● **REQUIREMENT**:
Show every line of the entries below that contains the string "should". Case counts.

● **MATERIAL PROVIDED**:
* Start *

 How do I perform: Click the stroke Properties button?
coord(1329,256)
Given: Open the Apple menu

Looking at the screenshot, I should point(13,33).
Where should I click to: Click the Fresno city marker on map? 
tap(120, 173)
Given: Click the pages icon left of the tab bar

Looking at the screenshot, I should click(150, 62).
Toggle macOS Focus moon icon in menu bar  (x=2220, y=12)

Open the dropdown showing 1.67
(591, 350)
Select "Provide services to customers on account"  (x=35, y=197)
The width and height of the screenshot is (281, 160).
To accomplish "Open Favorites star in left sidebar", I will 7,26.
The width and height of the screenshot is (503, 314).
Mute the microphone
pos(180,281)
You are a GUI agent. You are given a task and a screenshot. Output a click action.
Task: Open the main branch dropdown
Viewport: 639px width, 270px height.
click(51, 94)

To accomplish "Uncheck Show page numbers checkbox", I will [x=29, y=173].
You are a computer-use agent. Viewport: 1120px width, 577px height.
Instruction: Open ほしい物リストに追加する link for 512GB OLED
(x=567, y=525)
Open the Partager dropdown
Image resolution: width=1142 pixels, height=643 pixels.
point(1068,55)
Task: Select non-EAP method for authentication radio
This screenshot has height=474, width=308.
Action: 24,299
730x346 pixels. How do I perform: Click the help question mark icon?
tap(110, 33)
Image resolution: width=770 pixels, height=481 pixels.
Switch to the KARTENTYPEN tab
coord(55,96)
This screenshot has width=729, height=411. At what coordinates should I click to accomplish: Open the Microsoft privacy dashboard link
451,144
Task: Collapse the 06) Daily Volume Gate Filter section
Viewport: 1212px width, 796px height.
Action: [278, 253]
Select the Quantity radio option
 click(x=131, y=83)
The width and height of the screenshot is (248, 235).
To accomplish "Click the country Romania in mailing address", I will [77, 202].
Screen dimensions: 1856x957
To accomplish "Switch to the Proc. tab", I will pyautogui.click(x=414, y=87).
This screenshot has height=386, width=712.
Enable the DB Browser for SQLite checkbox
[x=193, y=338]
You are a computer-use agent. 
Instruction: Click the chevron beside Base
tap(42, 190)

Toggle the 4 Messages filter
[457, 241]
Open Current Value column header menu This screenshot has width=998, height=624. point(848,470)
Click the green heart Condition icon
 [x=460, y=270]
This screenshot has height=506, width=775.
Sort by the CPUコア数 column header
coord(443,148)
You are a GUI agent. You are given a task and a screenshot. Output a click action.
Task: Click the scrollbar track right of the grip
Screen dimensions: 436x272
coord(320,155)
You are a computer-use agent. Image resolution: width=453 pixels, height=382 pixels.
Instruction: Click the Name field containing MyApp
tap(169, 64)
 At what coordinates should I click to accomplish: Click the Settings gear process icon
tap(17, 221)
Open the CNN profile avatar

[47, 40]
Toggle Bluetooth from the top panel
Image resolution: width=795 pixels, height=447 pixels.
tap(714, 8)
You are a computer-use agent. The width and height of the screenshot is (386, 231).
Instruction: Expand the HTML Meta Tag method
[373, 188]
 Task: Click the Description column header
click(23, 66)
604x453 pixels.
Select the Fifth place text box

* End *

● **RESPONSE**:
Looking at the screenshot, I should point(13,33).
Where should I click to: Click the Fresno city marker on map? 
Looking at the screenshot, I should click(150, 62).
This screenshot has width=729, height=411. At what coordinates should I click to accomplish: Open the Microsoft privacy dashboard link
 At what coordinates should I click to accomplish: Click the Settings gear process icon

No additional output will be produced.